Plasticity of transmission at different stimulation frequencies. A, Traces show representative examples of synaptic depression evoked in response to synaptic stimulation at 10, 20, and 50 Hz. The extent of the depression is quantified below (B). The depression is frequency dependant, developing more quickly at higher rates of activity. C, A comparison of the relative IPSC evoked by the 10th pulse at each of the three frequencies. Fractionally greater depression was observed at 50 Hz (*p < 0.05 vs 20 Hz; **p < 0.01 vs 10 Hz). D, Traces show representative examples of synaptic facilitation evoked in response to 10, 20, and 50 Hz stimulation. The facilitation is frequency dependant (compare 10 with 20 Hz), but, as is clear in E, there appears to be a saturation of the response at higher frequencies. F, A plot of the relative IPSC frequencies demonstrates greater facilitation at 20 and 50 Hz compared with 10 Hz (*p < 0.05 and **p < 0.01, respectively). No difference was evident when comparing between IPSC₁₀ at 20 and 50 Hz. Calibration: 50 pA, 50 msec.

Figure 6.

Dopamine reversibly depresses evoked IPSCs.
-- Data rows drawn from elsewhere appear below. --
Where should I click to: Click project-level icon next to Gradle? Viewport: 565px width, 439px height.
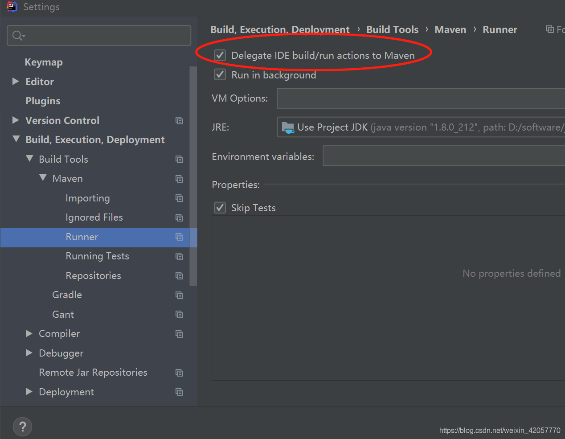[x=179, y=295]
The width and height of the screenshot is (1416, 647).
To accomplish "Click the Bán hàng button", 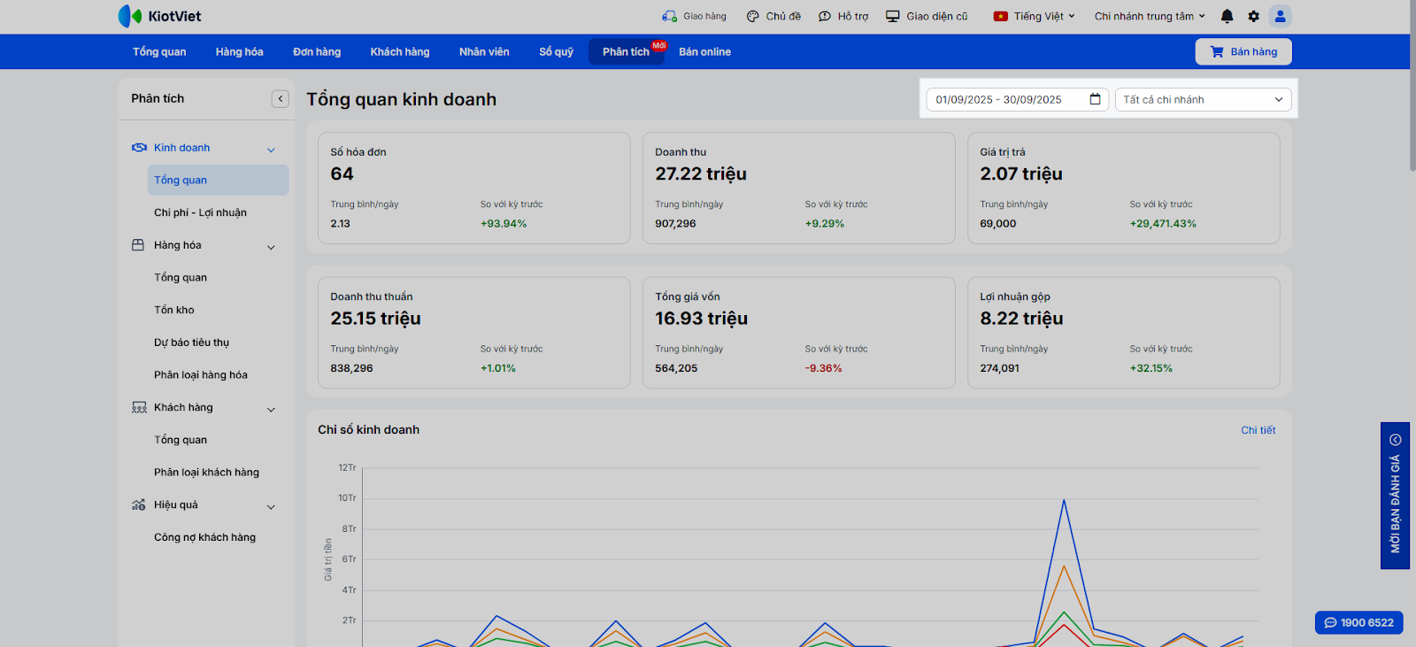I will (1243, 52).
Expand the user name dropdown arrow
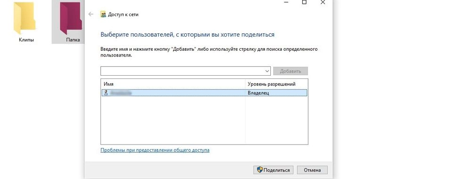This screenshot has width=471, height=179. [268, 71]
A, Voltage-clamp traces (each is an average of 20 individual synaptic responses) demonstrate the effect of dopamine and the subsequent recovery of the response. B, The effect of dopamine on IPSC amplitude with respect to time is shown. Bath application of dopamine (100 μm) reversibly depresses IPSC amplitude. C, Summary graph of dopamine effects on IPSC amplitude. The responses of individual cells are superimposed on the bar graph. IPSC amplitude decreased from 110.3 ± 26.2 to 20.7 ± 4.5 pA (n = 16; **p < 0.01). Calibration: 25 pA, 25 msec.

Figure 7.

Dopamine effects are presynaptic. A, Bath application of dopamine (100 μm) reversibly decreases the frequency of mIPSCs. Representative traces from control, dopamine, and wash are shown below. B, Quantification of this data demonstrates a significant increase in the interevent interval (Kolmogorov–Smirnov statistic; p < 0.01) but no change in amplitude. C, Bar graph summarizes effects of dopamine that are blocked by the D₄ antagonist L-745,870 (50 μm) and mimicked by the D₄ receptor agonist PD168077 (30 μm) but not the D₂ receptor agonist quinpirole (90 μm). Calibration: 20 pA, 100 msec.

Figure 8.

Dopamine depresses synaptic responses uniformly only in facilitating trains. A, A comparison of relative synaptic depression of the 1st and 10th IPSCs observed in response to dopamine at different stimulation frequencies. Traces show the 1st and 10th control IPSCs at 10, 20, and 50 Hz (solid line) and the IPSC in dopamine (dotted line) in cells in which synaptic facilitation was observed. The plot below demonstrates relatively little effect of stimulation frequency on the relative amount of depression by dopamine. B, IPSCs are compared in a cell that exhibited synaptic depression in response to a high-frequency stimulation train. The plot of the fractional IPSC in dopamine with respect to stimulation frequency demonstrates that the effects of dopamine are non-uniform. A greater fraction of the IPSC remains (less inhibition by dopamine) at the tail end of synaptic response in high-frequency trains. To facilitate comparison, all control traces have been peak scaled to the same amplitude. The traces in dopamine have also been scaled to represent the relative depression. All traces depicted are the average of 14–20 responses. *p < 0.05; **p < 0.01.

Figure 9.

Dopamine prevents the development of use-dependent depression at higher rates of activity. Representative traces of synaptic responses evoked by pulse trains of 10 (A), 20 (B), and 50 (C) Hz in control (top trace) and dopamine (middle trace). The first IPSCs in each trace were scaled, and the traces were then overlaid (bottom). Plots of the effect of dopamine on pulse-train depression at 10 Hz (n = 3), 20 Hz, and 50 Hz (n = 8) are shown on the right. Dopamine depresses individual IPSCs at all stimulation frequencies tested and alters the development of depression during the 20 and 50 Hz trains. A shift from depression to facilitation is evident as stimulation frequency is increased. D, Summary graph of the ratio of IPSC₁₀ to IPSC₁ at each of the three different frequencies tested. The ratio increased during the 20 and 50 Hz trains by dopamine (**p < 0.01). Calibration: A, 50 pA, 100 msec; B, 50 pA, 50 msec; C, 50 pA, 20 msec.